• [Extrait choisi]
Abbas Araghchi: «l’espoir d’arriver à un accord sur le nucléaire»

Abbas Araghchi est le vice-ministre iranien des Affaires étrangères et le principal négociateur dans le dossier du nucléaire. A l’occasion de sa première visite officielle à Paris, il a accordé un entretien à RFI. «Nous restons optimistes», dit-il à quelques jours de la reprise des discussions nucléaires. L’Iran et le groupe des Six se sont donné un délai jusqu’au 24 novembre pour parvenir à un accord définitif. Abbas Araghchi appelle par ailleurs à une large mobilisation internationale pour lutter contre la progression de l’Etat islamique en Irak et en Syrie.

RFI: Il y a quelques jours, les Etats-Unis ont décidé d’imposer de nouvelles sanctions visant l’Iran. Quel est l’impact de cette décision sur les négociations prévues ce mois-ci à New York pour tenter de parvenir à un accord définitif sur la question du nucléaire iranien?

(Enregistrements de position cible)
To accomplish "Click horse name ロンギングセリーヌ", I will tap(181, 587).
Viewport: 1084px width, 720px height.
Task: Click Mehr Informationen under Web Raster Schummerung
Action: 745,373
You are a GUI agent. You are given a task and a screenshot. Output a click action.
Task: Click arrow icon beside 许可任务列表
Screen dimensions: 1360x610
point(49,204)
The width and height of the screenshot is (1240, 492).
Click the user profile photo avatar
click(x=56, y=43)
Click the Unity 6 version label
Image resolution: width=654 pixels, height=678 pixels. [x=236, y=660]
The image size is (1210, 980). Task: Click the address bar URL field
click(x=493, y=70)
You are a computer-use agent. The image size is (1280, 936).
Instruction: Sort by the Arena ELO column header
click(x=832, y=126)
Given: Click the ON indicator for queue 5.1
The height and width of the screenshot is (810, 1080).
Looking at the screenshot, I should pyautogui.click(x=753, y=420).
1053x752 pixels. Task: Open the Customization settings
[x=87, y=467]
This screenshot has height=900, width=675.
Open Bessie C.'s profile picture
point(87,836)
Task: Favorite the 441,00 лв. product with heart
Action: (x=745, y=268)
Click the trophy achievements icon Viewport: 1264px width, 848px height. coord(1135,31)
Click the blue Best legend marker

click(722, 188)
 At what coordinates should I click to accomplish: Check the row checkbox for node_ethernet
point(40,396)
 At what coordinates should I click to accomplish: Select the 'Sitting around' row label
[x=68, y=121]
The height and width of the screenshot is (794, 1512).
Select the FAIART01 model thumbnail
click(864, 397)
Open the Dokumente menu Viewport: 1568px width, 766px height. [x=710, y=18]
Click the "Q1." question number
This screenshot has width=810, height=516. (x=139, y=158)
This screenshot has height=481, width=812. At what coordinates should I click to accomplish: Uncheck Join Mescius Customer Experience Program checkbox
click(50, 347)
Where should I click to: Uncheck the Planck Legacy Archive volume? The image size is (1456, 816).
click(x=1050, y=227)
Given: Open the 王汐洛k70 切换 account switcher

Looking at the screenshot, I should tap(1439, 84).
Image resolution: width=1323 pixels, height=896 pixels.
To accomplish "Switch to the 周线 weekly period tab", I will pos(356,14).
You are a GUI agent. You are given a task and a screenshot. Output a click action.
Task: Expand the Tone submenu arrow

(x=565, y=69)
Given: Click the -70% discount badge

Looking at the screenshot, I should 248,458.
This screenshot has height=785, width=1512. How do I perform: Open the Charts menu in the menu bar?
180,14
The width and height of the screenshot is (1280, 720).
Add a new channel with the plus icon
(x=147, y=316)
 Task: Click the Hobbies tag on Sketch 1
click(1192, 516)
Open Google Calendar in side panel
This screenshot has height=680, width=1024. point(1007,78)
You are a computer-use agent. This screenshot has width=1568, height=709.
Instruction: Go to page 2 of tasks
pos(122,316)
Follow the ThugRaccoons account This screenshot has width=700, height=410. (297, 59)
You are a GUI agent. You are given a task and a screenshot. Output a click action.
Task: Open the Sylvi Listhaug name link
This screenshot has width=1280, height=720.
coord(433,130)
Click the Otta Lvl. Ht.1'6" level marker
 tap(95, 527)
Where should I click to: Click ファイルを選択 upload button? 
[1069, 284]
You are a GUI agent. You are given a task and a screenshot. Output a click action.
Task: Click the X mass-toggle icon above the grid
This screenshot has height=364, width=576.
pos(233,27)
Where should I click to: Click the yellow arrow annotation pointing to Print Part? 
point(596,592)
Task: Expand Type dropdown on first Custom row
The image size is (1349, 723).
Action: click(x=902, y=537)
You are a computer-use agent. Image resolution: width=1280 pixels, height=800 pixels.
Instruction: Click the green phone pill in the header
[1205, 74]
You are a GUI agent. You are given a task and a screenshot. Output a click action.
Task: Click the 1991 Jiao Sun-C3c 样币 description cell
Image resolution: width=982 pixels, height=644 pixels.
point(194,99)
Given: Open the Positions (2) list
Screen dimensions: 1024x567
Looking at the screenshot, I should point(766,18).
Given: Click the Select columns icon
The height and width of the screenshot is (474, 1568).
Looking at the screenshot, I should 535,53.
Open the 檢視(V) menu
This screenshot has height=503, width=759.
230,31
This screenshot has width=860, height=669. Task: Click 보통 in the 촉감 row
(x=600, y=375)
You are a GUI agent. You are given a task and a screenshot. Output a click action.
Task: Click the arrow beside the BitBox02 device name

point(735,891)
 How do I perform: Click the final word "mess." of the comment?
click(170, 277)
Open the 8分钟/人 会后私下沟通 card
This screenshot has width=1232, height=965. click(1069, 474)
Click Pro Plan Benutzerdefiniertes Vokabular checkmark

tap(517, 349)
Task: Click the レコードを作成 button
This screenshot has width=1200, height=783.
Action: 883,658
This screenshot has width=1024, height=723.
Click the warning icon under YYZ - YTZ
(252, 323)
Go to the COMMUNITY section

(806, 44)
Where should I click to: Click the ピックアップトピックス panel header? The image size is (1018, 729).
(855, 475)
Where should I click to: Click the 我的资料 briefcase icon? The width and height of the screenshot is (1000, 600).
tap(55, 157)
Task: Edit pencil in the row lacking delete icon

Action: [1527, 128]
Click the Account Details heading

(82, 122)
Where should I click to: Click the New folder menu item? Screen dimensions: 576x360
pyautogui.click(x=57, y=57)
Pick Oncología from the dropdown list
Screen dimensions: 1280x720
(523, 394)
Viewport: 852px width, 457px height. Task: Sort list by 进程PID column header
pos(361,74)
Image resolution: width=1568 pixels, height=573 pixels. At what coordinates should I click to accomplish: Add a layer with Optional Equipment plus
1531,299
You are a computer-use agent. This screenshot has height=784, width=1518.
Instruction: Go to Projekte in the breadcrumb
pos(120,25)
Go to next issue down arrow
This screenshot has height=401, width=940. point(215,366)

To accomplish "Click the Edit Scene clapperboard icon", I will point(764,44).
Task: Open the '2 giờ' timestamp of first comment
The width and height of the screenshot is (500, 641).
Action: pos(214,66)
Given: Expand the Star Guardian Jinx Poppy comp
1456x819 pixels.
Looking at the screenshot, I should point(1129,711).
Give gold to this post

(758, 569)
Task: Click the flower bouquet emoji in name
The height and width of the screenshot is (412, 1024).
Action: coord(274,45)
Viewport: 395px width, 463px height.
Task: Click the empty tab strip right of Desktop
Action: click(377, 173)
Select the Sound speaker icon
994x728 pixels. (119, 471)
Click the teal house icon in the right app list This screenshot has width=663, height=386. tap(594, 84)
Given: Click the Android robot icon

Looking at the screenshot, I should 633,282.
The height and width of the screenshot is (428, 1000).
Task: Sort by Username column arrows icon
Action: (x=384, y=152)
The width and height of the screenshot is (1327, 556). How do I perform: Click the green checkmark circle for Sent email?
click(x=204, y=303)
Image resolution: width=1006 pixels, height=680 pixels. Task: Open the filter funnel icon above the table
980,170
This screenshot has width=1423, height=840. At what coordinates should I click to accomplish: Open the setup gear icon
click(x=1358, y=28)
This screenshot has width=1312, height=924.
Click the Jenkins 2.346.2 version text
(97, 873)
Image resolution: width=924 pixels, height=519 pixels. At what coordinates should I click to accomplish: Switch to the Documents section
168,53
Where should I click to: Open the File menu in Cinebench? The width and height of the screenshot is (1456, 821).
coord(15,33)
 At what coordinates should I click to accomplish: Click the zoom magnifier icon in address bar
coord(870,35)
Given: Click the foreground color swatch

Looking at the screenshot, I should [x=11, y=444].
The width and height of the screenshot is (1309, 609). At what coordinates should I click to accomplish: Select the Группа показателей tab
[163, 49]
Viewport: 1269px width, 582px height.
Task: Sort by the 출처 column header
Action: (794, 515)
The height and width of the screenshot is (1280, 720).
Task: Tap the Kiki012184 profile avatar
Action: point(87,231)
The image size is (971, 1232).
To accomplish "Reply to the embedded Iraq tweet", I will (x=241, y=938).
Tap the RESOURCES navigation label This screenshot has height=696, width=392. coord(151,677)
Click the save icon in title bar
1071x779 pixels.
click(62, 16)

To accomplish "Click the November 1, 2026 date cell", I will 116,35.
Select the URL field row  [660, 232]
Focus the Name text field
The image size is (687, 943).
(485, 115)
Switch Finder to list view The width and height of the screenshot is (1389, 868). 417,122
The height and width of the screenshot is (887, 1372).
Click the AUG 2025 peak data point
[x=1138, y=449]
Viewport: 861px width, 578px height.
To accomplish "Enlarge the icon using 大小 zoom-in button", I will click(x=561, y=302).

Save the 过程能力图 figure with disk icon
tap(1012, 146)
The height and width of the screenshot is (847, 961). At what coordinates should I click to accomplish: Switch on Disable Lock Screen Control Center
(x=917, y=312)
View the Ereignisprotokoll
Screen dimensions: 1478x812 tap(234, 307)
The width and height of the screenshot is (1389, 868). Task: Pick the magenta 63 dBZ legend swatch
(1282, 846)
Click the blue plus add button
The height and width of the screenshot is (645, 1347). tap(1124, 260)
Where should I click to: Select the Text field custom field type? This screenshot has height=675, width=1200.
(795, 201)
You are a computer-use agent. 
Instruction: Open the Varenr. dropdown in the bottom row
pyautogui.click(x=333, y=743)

• [Tâches demandées]
A. D'après l'entretien avec Abbas Araghchi, dans quel but appelle-t-il à une large mobilisation internationale ? Répondez en une à trois phrases.
B. Répondez brièvement à ces questions sur l'entretien avec Abbas Araghchi.
(i) Quelle fonction Abbas Araghchi occupe-t-il au sein du gouvernement iranien ?
(ii) Jusqu'à quelle date l'Iran et le groupe des Six se sont-ils donné pour parvenir à un accord définitif ?
(iii) Quelle décision les Etats-Unis ont-ils prise quelques jours avant l'entretien ?
C. Rédigez la suite de l'entretien avec Abbas Araghchi à partir du point où il s'interrompt.

• [Les réponses]
A. Abbas Araghchi appelle à une large mobilisation internationale pour lutter contre la progression de l'Etat islamique en Irak et en Syrie.

B.
(i) Il est vice-ministre iranien des Affaires étrangères et principal négociateur dans le dossier du nucléaire.
(ii) Jusqu'au 24 novembre.
(iii) Ils ont décidé d'imposer de nouvelles sanctions visant l'Iran.

C.
Abbas Araghchi: Ces nouvelles sanctions contredisent l’esprit et la lettre de l’accord intérimaire de Genève. Un geste comme celui-ci, en plein milieu d’une négociation délicate, c’est clairement le contraire d’un geste de bonne volonté ! La bonne volonté est nécessaire si nous voulons parvenir à un accord avant notre date limite. Nous pourrions faire la même chose. Il y a des points techniques dans l’accord de Genève qui nous permettraient de faire des choses qui déplaisent aux Américains.

Mais jusqu’à présent nous nous sommes abstenus de faire quoi que ce soit pouvant nuire aux négociations. Nous sommes toujours à la table des négociations. Et nous y resterons jusqu’au dernier moment. Nous espérons que cela n’affectera pas les négociations mais si cela se reproduit, nous devrons prendre des décisions en conséquence.

Les négociations sur le nucléaire qui débuteront dans quelques jours à New York ce sera le moment de vérité ?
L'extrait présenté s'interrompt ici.